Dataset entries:

== Segment start ==

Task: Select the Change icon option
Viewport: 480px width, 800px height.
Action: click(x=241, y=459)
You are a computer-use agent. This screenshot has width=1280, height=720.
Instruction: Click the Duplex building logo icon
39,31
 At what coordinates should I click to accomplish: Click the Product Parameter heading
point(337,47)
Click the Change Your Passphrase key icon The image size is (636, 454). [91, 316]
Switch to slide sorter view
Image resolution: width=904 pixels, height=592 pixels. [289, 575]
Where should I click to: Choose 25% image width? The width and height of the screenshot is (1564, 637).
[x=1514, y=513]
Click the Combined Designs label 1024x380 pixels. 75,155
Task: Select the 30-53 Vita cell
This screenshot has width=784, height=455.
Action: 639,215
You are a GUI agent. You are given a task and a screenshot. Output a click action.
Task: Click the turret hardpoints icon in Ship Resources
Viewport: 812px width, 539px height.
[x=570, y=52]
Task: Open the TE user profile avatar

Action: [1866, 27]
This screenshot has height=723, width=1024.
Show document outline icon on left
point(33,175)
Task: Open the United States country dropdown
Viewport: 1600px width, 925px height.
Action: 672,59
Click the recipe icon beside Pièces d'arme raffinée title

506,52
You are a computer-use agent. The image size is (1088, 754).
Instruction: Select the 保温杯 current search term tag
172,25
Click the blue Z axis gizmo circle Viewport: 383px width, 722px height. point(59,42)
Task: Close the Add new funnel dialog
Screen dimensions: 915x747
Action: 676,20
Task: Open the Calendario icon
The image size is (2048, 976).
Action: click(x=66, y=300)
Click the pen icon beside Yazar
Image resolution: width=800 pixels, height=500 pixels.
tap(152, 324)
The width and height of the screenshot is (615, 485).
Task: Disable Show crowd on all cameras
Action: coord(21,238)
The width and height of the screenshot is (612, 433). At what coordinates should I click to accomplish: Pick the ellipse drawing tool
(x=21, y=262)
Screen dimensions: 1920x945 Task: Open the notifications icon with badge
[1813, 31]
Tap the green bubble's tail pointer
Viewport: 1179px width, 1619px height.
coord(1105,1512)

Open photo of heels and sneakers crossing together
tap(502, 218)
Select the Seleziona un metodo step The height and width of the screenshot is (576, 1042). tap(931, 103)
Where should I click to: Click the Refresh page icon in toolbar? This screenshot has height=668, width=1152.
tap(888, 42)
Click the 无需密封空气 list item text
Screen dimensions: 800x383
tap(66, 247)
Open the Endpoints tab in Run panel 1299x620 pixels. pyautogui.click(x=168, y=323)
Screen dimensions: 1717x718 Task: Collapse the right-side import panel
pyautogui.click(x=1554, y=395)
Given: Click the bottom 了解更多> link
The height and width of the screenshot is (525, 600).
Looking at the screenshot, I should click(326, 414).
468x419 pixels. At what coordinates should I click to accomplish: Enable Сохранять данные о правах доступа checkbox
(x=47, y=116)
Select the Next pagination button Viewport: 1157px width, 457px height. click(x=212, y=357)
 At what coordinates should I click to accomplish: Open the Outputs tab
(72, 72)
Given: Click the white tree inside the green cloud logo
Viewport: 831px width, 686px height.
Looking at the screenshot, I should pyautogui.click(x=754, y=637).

== Segment end ==

What you have to do:
Gather from the entries above all lines that include the string "computer".

Task result:
You are a computer-use agent. This screenshot has width=1280, height=720.
You are a computer-use agent. The image size is (1088, 754).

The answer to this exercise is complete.